Die EU-Vorgaben sorgen unter anderem auch dafür, dass die schillernde Verfügungsmasse aus dem Universal/EMI-Topf nicht an Nicolas Berggruen oder andere fachfremde Finanzinvestoren fallen darf. Zuschlagen dürfen nur „Unternehmen aus dem Musikgeschäft“. Also etwa etablierte Einheiten mit gut gefüllten Geldspeichern wie Sony Music und Warner Music. Aber eben auch durch die Fachpresse geisternde Phantomfirmen wie Platinum Equity oder MacAndrews & Forbes Holding, die als Investment-Checker schon öfter mit heißen Popmusik-Deals zu tun hatten. Anfang
Oktober warf dann der Erfinder von „Pop Idol/DSDS“ Simon Fuller seinen Hut in den Bieter-Ring um die EMI-Anteile – im Duo mit Branchen-Legende Chris Blackwell. „Ein verwegener Plan“, kommentierte der „Independent“ den rund 435 Millionen Euro schweren Deal. Es könnte aber auch die große Stunde der Bertelsmann-Tochterfirma BMG Rights werden, die sich nach dem Ausstieg des Konzerns aus dem Geschäft mit physischen Tonträgern (BMG/Sony fiel damals komplett an Sony) auf den liquiden Handel mit Rechten und Tantiemen spezialisiert hatte. Mit etwas Bieterglück könnte aus dem Rechtehändler wieder eine echte Plattenfirma werden.
Dass für diese Transaktionen die drei New Yorker Top-Adressen Goldman Sachs, Bank of America und Merrill Lynch ausgewählt wurden, zeigt die Dimensionen dieses Chaos-Dominos. Insider vermuten, dass die Kartellwächter daran interessiert sind, dass weiterhin ein vierter Major im Spiel um die Musikzukunft mitmischt, um die virulente Übermacht von Branchenführer Universal Music nicht auf alle Ewigkeit zu zementieren.
Immer wieder ist die Klage von Indie-Labels zu hören, dass Universal bei Lizenzanfragen statt 18 bis 22 Prozent für die Übernahme eines Songs (etwa für eine Compilation) 30 Prozent Abgaben verlange. Schnöde Begründung: interne Richtlinien bei kleinen Auflagen. Das sind zwar Petitessen aus dem Maschinenraum, aber man kann sich vorstellen, mit welchen Bandagen bei großen Geschäften gekämpft wird.

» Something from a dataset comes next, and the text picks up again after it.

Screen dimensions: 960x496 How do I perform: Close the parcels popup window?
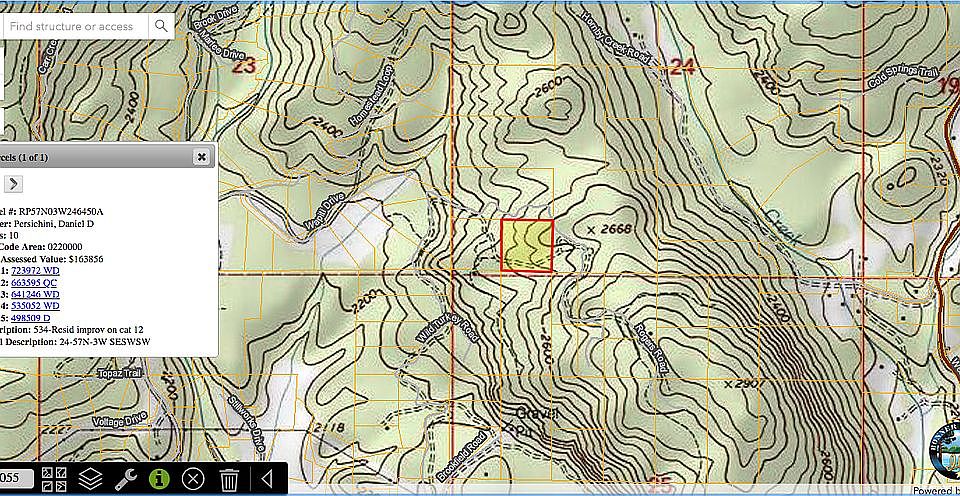(201, 157)
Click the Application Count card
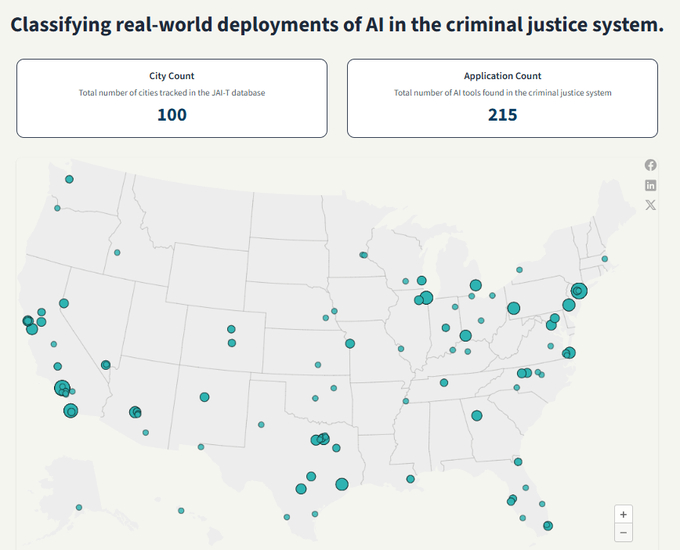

Machtmethoden derer, die sich die dicke Hose qua Marktanteil leisten können.
Bis all diese Entflechtungen und Labelverkäufe abgeschlossen sind, ist es müßig, darüber zu spekulieren, was etwa mit den EMI-Zentralen in den jeweiligen „Territorien“ passiert. In der Regel werden übernommene Firmen zeitnah dichtgemacht – und ein geringer Teil der Belegschaft übernommen. Das würde für Deutschland und die Schweiz bedeuten, dass die EMI-Büros irgendwann in den Universal-Betrieb eingegliedert werden. In der Schweiz könnten die verbleibenden EMI-Mitarbeiter innerhalb von Zürich wechseln. Was mit der einst mächtigen EMI-Trutzburg in Köln passiert, darüber will niemand offen sprechen. Mit einer wundersamen Arbeitsplatz-Rettung rechnet aber in der Alten Wagenhalle im Ex-Malocher-Stadtteil Widdersdorf kaum noch jemand.